The National Restaurant Association of India said it may suspend or terminate the membership of New Delhi-based restaurateur Navneet Kalra, who is alleged to have hoarded oxygen concentrators and sold them in the black market.
Kalra owns the restaurant’s Khan Chacha, Town Hall, and Nege & Ju in the national capital, besides eyewear retailer Dayal Opticals. Police seized 524 oxygen concentrators from the premises of the restaurants – Khan Chacha and Town Hall in Khan Market and Nege & Ju in Lodhi Colony – which were allegedly sold at heavily inflated prices.
“We will terminate the said restaurant’s membership if found culpable of any major criminal act or we will suspend the membership if the charges are for some non-serious offenses,” NRAI president Anurag Katriar said. “There are several contradictory stories about this case right now. We are still awaiting an official statement from the authorities on this subject before deciding on our next course of action.”
Katriar said this situation was unprecedented but if Kalra’s restaurants were found culpable of wrongdoing, the NRAI would not hesitate to initiate the most appropriate and strictest disciplinary action against them.
Delhi Police issued a lookout notice for Kalra on Monday.
According to media reports, the public prosecutor told the Saket court hearing Kalra’s anticipatory bail plea on Tuesday that he had “cheated the government” by failing to disclose the MRP for imports of the oxygen concentrators in “violation of orders passed last year.”
However, the chief metropolitan magistrate asked whether it was an offence to do business in this country and stated that there were no allegations of tax or customs duty evasion for the imported oxygen concentrators.
The court observed that all payments were accounted for and all taxes were paid.
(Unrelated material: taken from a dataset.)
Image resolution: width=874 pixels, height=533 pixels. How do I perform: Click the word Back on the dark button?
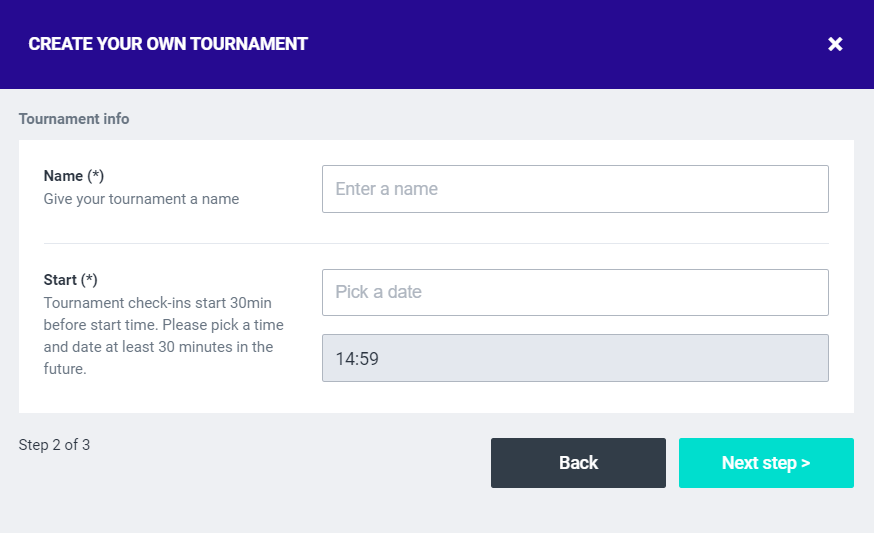point(578,463)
If the tax was paid, the tax department would have all the information and nothing was concealed, the court said, according to the reports.
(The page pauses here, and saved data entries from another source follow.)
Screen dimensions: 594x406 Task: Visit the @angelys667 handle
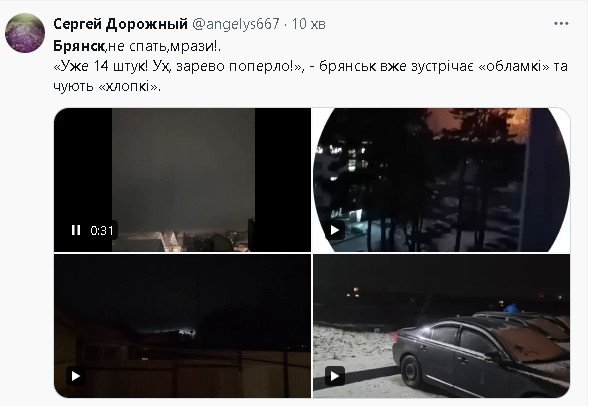(x=236, y=24)
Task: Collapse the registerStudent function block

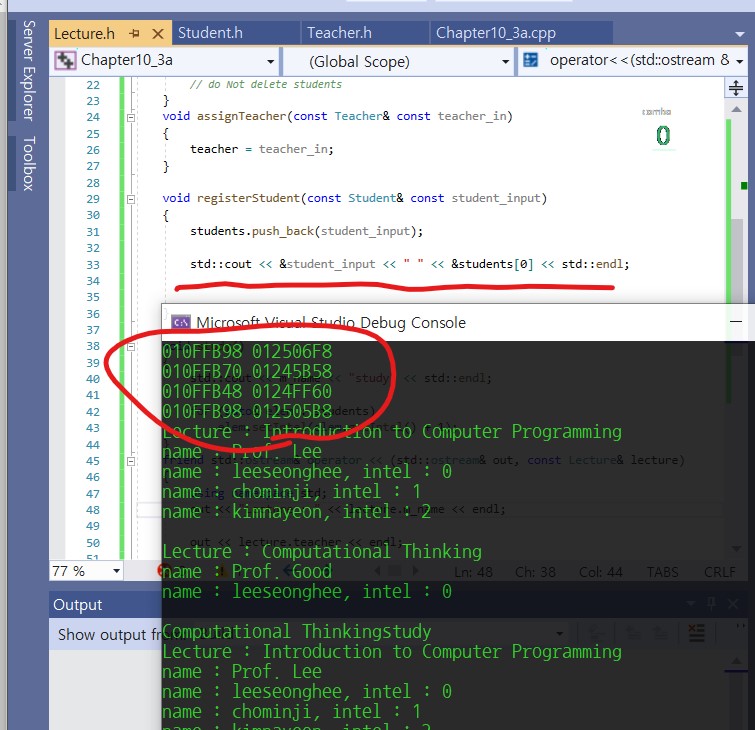Action: click(131, 199)
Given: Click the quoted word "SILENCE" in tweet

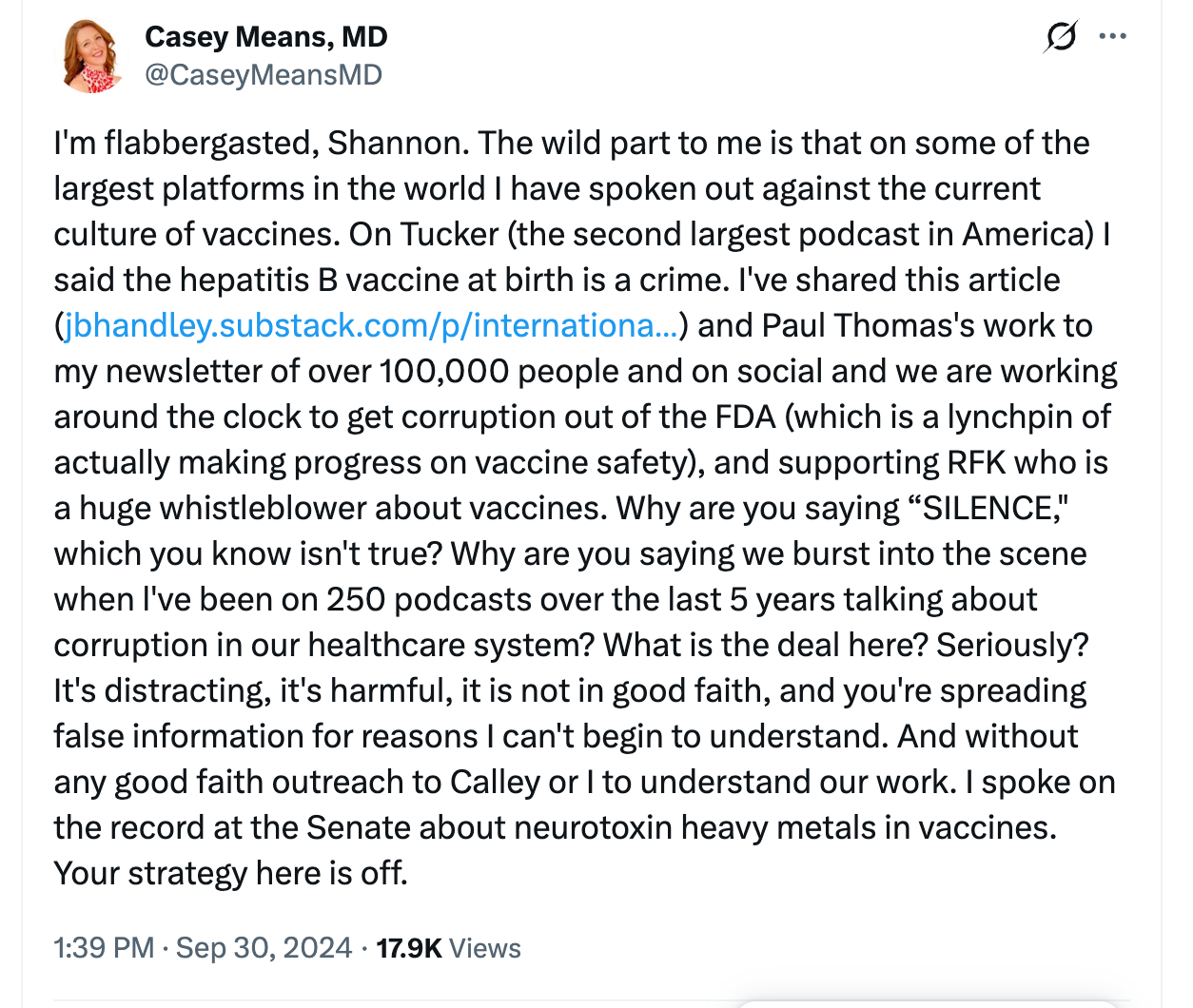Looking at the screenshot, I should tap(987, 508).
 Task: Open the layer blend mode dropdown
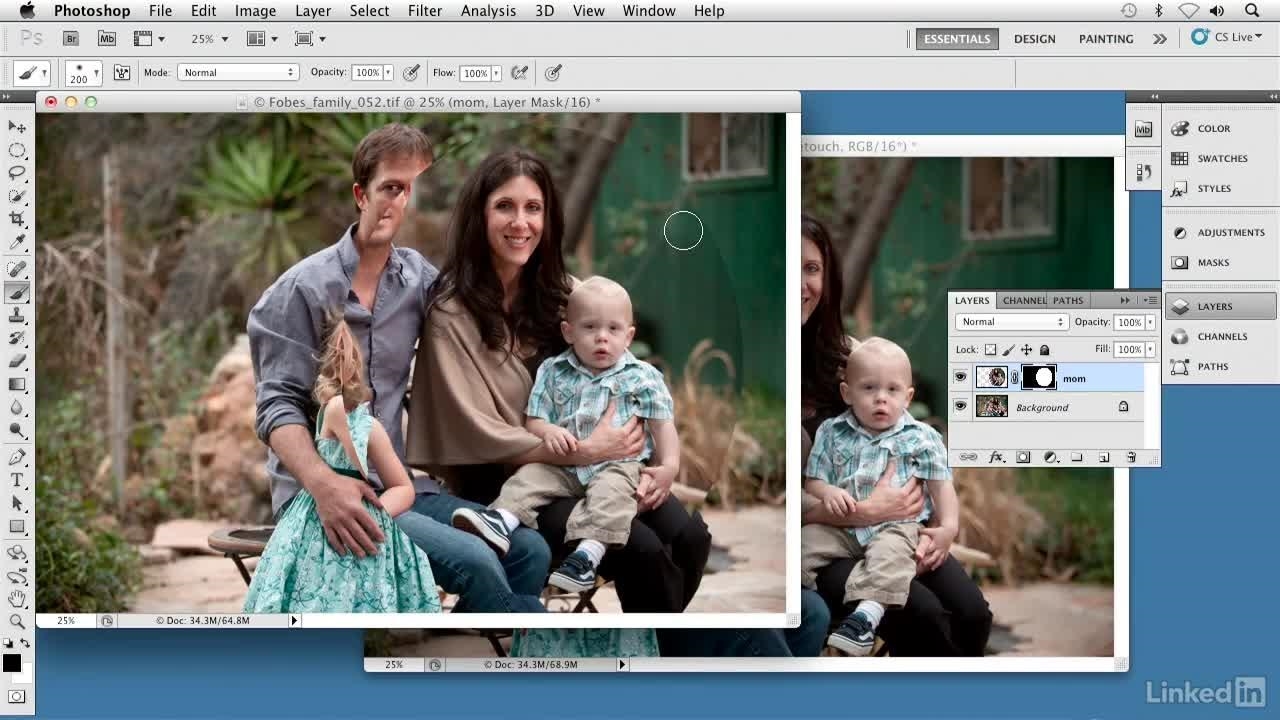click(x=1012, y=322)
The alleged hoarding of oxygen concentrators at Kalra’s restaurants came amid the raging Covid-19 pandemic, with medical oxygen running low in the capital as demand from patients surged. Concentrators, crucial in managing Covid-19, are mainly imported and a scarcity had further aggravated the situation. The industry has been pushing the government to cap the prices of these products at a maximum of three to four times the import landed price.